La melanzana

melanzane-copertina

La sua produzione interessa il 30% delle coltivazioni del Bel Paese, che ne è il primo produttore europeo.

Tonde o lunghe, di colore viola più o meno intenso, grosse o allungate, di varietà di melanzane se ne trovano davvero tante. È una grossa bacca, con una polpa molto carnosa, tra il bianco e il verdastro, che va sempre mangiata cotta perché cruda risulterebbe non solo sgradevole al palato, ma addirittura tossica.

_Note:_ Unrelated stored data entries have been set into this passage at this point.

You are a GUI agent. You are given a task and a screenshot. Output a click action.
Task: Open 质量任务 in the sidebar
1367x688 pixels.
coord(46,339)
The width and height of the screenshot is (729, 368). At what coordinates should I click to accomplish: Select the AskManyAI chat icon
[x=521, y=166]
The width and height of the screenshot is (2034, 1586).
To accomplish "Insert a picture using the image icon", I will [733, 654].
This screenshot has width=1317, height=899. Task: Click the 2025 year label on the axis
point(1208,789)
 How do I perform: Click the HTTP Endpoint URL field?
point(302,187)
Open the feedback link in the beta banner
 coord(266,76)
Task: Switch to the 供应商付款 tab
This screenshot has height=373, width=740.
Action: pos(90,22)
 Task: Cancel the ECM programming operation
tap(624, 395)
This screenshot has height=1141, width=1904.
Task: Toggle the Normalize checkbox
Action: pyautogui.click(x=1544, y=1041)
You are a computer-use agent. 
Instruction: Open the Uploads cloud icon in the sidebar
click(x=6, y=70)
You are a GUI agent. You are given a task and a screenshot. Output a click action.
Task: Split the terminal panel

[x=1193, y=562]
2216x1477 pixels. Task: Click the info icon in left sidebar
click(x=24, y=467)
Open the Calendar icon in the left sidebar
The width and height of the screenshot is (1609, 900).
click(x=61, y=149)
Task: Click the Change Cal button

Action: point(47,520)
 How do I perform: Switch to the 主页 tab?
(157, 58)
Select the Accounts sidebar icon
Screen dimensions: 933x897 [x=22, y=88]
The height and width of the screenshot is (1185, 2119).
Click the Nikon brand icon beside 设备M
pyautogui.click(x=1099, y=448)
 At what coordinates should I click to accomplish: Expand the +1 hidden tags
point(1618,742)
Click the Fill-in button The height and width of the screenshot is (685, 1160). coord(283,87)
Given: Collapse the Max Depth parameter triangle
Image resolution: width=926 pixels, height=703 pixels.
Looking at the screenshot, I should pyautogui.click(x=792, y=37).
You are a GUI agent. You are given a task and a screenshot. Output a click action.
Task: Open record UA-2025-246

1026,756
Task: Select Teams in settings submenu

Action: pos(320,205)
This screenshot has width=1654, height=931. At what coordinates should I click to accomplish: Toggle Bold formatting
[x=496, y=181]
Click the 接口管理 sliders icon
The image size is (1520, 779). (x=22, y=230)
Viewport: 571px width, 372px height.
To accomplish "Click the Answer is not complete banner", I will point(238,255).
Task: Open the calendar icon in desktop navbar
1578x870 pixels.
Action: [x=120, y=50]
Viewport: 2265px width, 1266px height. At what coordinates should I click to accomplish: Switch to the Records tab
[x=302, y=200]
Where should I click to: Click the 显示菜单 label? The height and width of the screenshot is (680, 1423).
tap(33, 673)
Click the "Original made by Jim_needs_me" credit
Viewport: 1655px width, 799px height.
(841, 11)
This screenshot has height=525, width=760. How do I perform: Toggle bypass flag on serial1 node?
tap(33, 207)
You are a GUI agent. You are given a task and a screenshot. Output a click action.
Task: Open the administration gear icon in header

Ha poche calorie e pochi grassi, per questo spesso viene consigliata per pasti leggeri. Ovviamente ciò non vale per le gustosissime melanzane alla parmigiana o per la caponata siciliana di melanzane, Fiore all’occhiello della cucina italiana. La melanzana è un ortaggio della famiglia delle Solanacee proveniente dalla Cina e dall’India introdotto in Europa dagli Arabi. C’è chi suggerisce di tenerla a bagno in acqua e sale per farle perdere il gusto amaro prima di cuocerla, altri consigliano di eliminare la parte interna contenente i semi.

Ma la vera curiosità in fatto di melanzane è legata all’uso della sua polpa: applicata da sola o mescolata allo yogurt, viene infatti usata per preparare maschere nutrienti per la pelle.